Texas is likely to reach the 2009 standard this year. And rural Texas stands to gain from the jobs provided by increasing renewables, mostly wind power. So several legislators are proposing increasing the renewable targets:

  • SB 533 by Sen. Fraser and HB1671 by Rep. Hunter: 5,880 MW by 2015 ( 4.2% of state total)
  • SB 836 by Sen. Duncan and HB1798 by Rep. Swinford: 10,880 MW by 2015 ( 7.9% of state total)
  • SB1075 by Sen. Zaffirini and HB 2692 by Rep. Gallego: 20% of state total by 2020

Environmental advocates, including Texas Impact and the Union of Concerned Scientists are encouraging Texas to seek the higher 20% standard, which will result in the greatest increase in jobs and decrease in contribution to global warming.

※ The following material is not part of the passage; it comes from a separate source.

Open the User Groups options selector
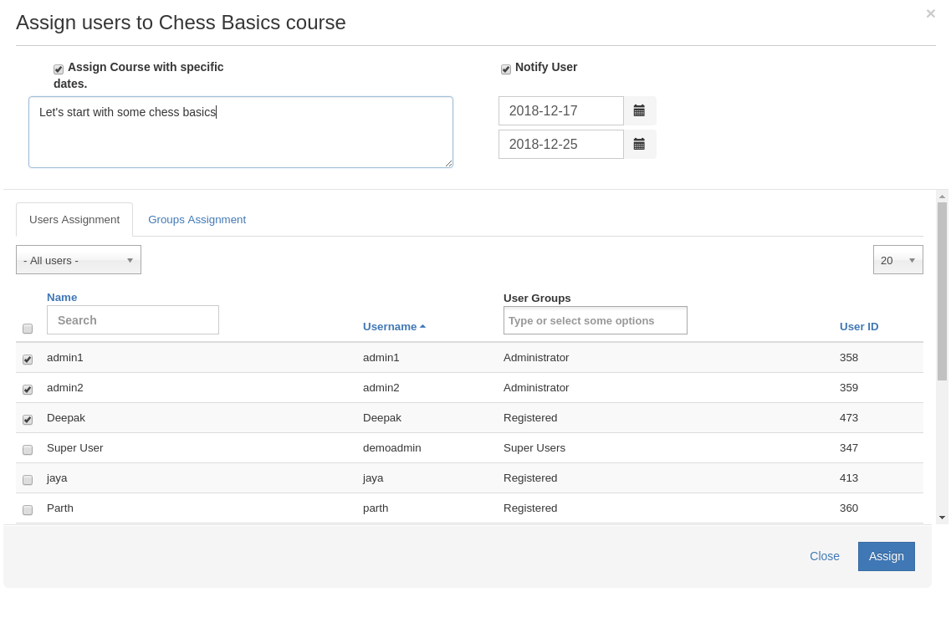 point(595,320)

The Texas Renewable Energy Industry Association is seeking 10% by 2015 because of concerns about building transmission for the amount of power in the next decade.
Anybody with domain expertise is most welcome to comment on the merits of the different goals. Is it the case that more is better? Is there a practical limit with how fast we can move?
Increasing renewables isn’t just a tree-lover’s dream. It’s also one of the best things the US can to increase national security — what Friedman calls the geogreen strategy. The Wahhabi think tanks that fuel Islamic fanaticism are funded by the Saudi government, which we subsidize with our oil dollars. Just a little less profit margin to the Saudis, and they reduce their exports of terrorism.
It seems like basic supply and demand economics. Starting more mideast wars increases oil prices and increases the supply of anti-American zealots. Increasing consumption of renewable energy and using less oil reduces the supply of anti-American zealots. Plan B sounds better to me.
p.s.
According to a market research report released earler this month by Clean Edge, Inc. solar, wind, and fuel cells are poised to grow from a $12.9 billion industry today to $92 billion by 2013.
The total US energy market was $350 billion in 2002, so clean energy has a total market share of under 4% (not counting increases in oil prices). A better way to measure market share would be in units of energy consumption, not dollars, but CleanEdge doesn’t publish units.
According to the US Dep’t of Energy cited on this vendor’s page overall US energy consumption is growing at 2.2% a year. Taking out my trusty napkin, if you run CleanEdge’s 30% growth rate on units, the US gets to 35% market share by 2013, which is over the tipping point for the mainstreaming of new technology. But is it fast enough to save civilization from global warming?